CS109A Data Science Final Project

Machine Learning & Analysis for Twitter Bot Detection

Contributors: Group #68: Nisrine Elhauz, Huan Liu, Fayzan Talpur, Samasara Tamrakar

Harvard University, Fall 2018

Image Text

Motivation:

The primary goal of this project is to detect Twitter bots by being able to differentiate the source of a tweet between a Twitter bot or human. To accomplish this, we must categorize the two main types of Twitter accounts that we are interested in for analysis. The first type being Twitter accounts that have direct human involvement but with a fake persona and specific purposes (e.g. spreading fake news, manipulation of online rating and review systems, etc.). The second type being “bot” Twitter accounts, that lack direct human involvement in generating tweets. The “bot” accounts, irrespective of their intention (whether to reduce human activity or malicious intent), will all be regarded as “bot” Twitter accounts as long as there is no direct involvement of a human. “No direct human involvement” can be defined as the actions of tweeting / retweeting / liking that are not the result of direct human operations.

Problem Statement:

How to detect Twitter Bots using tweets data from Twitter developer API by using machine learning techniques. Our objective is to determine whether the source of tweets are from accounts that are bot users [1] or non-bot users [0]. (we define bot as: no direct human involvement in generating tweets)
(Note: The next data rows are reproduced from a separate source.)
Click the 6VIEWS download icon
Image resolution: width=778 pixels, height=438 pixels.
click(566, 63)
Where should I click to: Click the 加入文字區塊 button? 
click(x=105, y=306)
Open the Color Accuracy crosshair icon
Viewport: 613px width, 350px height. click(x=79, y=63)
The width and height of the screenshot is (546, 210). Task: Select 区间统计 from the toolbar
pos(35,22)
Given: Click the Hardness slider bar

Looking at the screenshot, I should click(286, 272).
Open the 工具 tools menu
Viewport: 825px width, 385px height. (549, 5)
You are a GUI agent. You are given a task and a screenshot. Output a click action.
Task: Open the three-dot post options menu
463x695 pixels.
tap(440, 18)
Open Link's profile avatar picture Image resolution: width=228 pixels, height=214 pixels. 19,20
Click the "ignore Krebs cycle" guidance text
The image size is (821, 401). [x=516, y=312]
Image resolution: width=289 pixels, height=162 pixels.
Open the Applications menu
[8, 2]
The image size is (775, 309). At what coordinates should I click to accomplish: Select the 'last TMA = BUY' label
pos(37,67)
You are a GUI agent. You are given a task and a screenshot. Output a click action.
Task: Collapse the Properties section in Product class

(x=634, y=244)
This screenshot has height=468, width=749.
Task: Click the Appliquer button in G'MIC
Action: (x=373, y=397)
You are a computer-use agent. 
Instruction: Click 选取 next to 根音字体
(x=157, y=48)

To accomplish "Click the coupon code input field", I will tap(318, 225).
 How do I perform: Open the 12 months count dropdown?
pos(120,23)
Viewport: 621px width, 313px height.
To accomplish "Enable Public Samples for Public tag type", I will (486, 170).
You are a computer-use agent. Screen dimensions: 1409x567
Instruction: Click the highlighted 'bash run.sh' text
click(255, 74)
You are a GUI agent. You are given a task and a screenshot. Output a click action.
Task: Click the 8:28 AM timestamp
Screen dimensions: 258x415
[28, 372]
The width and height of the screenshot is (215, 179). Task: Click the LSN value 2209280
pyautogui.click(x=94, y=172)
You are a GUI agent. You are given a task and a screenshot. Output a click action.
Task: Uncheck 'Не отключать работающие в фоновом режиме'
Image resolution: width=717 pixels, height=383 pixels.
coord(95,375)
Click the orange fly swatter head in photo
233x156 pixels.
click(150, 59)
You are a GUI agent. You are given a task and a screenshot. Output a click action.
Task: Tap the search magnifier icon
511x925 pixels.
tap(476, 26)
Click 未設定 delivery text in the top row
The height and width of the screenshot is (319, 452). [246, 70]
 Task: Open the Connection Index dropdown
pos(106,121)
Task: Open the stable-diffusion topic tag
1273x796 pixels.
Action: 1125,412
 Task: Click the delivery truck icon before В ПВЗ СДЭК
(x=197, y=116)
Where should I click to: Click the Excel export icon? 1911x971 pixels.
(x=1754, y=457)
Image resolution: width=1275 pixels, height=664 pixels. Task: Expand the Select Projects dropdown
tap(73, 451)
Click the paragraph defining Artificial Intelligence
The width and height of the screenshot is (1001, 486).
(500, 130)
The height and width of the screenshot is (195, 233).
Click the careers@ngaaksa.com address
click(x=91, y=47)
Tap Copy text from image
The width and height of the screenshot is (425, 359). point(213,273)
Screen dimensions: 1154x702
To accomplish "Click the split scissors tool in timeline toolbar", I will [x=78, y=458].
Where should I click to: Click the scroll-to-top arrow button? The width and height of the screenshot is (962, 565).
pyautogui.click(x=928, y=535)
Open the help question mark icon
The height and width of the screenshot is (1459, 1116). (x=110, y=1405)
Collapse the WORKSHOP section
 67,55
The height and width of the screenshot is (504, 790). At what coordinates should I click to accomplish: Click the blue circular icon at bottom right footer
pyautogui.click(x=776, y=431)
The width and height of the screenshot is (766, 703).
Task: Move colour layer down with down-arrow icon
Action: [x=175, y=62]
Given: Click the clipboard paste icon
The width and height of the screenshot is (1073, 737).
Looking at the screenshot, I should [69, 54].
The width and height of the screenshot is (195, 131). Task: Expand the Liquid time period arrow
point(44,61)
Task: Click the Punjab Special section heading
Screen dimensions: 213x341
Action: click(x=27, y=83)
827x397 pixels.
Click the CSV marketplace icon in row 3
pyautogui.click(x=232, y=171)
  1. Start by collection data using Twitter API
  2. Perform feature engineering and preprocessing techniques to aggregate tweet features to account level features
  3. Use Data visualization to understand the trend and patterns.
  4. Solve as a classification problem of classifying an account to be bot or not-bot
  5. Solve as an unsupervised problem of clustering twitter accounts into 2 (or several) clusters
  6. Conclude by comparing the models